:: WORKING DATA ::
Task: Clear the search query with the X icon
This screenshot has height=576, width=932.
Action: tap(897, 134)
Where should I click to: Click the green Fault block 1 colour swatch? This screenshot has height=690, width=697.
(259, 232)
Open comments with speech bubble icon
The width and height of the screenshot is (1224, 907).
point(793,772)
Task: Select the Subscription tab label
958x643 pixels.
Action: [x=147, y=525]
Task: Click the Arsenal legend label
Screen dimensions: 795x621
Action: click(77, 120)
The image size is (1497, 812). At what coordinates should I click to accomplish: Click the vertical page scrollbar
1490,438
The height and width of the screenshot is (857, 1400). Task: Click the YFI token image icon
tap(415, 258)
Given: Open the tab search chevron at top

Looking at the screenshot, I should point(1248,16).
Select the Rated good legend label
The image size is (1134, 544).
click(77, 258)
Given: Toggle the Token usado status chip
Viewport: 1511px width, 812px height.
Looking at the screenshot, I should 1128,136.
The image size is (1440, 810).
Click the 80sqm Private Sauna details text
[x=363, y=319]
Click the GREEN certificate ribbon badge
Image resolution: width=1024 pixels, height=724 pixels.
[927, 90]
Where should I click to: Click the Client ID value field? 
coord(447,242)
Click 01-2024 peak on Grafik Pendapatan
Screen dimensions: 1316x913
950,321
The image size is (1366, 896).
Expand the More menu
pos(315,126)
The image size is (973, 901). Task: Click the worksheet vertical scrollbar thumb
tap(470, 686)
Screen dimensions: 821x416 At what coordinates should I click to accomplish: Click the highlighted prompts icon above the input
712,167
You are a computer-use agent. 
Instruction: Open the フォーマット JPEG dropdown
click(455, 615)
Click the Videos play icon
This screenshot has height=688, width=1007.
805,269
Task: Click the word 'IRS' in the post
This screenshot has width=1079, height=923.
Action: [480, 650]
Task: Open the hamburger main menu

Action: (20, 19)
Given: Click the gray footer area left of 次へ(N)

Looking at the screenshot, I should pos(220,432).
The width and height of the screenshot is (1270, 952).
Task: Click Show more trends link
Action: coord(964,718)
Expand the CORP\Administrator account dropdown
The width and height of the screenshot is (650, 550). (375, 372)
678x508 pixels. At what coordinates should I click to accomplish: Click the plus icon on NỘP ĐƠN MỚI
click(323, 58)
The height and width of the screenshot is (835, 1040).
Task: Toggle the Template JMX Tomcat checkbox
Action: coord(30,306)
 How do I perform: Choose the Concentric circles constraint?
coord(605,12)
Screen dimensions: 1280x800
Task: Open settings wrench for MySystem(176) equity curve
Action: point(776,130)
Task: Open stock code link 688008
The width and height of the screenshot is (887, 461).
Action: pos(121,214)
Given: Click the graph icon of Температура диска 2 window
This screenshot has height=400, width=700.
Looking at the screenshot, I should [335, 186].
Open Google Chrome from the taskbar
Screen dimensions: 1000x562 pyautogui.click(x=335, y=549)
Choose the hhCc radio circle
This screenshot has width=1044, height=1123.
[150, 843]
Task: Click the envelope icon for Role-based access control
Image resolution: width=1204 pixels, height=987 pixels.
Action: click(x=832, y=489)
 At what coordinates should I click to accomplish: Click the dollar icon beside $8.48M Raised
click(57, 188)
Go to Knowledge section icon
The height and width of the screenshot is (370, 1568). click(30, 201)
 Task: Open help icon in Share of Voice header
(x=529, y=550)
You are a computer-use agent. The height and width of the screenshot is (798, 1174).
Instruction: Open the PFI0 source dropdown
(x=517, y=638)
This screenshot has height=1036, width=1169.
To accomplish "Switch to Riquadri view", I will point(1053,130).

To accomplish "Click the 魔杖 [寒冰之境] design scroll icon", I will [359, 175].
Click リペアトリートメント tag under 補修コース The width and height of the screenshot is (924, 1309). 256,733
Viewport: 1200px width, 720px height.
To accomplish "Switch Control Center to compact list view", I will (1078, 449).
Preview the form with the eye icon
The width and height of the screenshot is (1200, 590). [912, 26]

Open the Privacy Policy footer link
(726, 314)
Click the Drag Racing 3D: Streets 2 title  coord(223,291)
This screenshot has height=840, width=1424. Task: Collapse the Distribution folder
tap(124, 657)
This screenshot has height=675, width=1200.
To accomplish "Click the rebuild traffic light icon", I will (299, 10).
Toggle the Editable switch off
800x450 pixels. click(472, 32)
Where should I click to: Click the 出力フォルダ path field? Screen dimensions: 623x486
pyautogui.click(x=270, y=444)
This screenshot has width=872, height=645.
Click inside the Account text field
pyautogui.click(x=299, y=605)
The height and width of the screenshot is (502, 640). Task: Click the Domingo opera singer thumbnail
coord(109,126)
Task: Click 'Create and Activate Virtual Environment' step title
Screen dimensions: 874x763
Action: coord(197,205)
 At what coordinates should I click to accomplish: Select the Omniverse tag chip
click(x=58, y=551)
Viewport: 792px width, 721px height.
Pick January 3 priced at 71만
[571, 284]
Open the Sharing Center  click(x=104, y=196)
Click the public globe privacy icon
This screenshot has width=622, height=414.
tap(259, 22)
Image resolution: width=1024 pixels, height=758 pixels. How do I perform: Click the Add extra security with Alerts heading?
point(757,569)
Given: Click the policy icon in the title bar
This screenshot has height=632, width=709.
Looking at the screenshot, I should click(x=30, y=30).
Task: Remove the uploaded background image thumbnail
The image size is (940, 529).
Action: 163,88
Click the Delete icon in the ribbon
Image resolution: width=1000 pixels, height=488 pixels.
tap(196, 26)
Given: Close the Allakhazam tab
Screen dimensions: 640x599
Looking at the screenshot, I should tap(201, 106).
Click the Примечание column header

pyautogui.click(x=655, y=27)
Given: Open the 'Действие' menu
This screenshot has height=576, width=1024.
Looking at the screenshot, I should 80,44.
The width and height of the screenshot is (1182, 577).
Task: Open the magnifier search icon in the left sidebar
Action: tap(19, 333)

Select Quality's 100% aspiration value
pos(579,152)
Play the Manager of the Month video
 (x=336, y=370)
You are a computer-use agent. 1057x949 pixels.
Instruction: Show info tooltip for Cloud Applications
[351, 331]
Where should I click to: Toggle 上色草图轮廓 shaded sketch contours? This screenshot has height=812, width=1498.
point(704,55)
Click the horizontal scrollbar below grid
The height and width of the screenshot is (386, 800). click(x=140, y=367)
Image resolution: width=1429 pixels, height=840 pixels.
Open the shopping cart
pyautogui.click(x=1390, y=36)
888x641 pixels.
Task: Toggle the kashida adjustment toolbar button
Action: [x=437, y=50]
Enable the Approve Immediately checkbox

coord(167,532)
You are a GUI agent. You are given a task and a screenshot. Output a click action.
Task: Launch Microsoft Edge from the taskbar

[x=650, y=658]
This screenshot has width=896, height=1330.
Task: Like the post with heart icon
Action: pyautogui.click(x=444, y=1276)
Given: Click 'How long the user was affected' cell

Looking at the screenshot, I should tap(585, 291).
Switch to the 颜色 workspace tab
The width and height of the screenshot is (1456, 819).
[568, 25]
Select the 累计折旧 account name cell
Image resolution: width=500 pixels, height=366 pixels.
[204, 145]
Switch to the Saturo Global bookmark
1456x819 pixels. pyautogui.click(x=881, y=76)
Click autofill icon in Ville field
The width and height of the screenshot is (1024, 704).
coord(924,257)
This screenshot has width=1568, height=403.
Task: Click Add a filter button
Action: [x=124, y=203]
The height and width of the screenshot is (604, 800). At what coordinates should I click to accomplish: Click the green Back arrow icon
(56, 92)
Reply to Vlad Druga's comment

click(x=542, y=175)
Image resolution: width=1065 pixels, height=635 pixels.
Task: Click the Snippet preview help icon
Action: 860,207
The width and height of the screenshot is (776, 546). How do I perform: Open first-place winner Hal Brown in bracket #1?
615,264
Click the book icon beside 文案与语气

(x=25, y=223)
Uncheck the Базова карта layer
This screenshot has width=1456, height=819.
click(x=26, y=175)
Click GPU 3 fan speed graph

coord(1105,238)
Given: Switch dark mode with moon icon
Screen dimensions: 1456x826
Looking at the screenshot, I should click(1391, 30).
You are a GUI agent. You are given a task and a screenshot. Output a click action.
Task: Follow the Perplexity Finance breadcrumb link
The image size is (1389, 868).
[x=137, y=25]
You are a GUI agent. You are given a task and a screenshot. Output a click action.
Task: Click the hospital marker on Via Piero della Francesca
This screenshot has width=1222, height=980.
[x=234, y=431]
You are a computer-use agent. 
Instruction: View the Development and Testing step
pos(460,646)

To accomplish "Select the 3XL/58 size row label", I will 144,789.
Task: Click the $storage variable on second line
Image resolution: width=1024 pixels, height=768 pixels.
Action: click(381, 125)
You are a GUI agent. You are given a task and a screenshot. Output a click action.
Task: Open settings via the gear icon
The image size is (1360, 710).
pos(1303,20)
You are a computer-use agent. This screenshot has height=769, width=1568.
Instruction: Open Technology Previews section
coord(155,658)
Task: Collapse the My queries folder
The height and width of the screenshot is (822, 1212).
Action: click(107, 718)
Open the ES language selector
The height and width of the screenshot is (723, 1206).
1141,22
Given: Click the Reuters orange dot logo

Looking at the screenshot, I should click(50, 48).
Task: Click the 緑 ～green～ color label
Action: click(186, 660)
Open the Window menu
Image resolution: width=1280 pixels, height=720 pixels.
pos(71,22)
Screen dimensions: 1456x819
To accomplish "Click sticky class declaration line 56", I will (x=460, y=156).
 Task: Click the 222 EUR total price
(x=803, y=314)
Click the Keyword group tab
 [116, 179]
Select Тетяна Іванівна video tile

:: EXERCISE OBJECTIVE ::
Convert the part of the records above that opens with the line containing "Click the public globe privacy icon" and closes with the line containing "point(757,569)" into a Markdown table with two columns, Row and Line, numbering each line and leaving out blank lines. Include only that part.

:: ANSWER BELOW ::
| Row | Line |
|---|---|
| 1 | Click the public globe privacy icon |
| 2 | This screenshot has width=622, height=414. |
| 3 | tap(259, 22) |
| 4 | Image resolution: width=1024 pixels, height=758 pixels. How do I perform: Click the Add extra security with Alerts heading? |
| 5 | point(757,569) |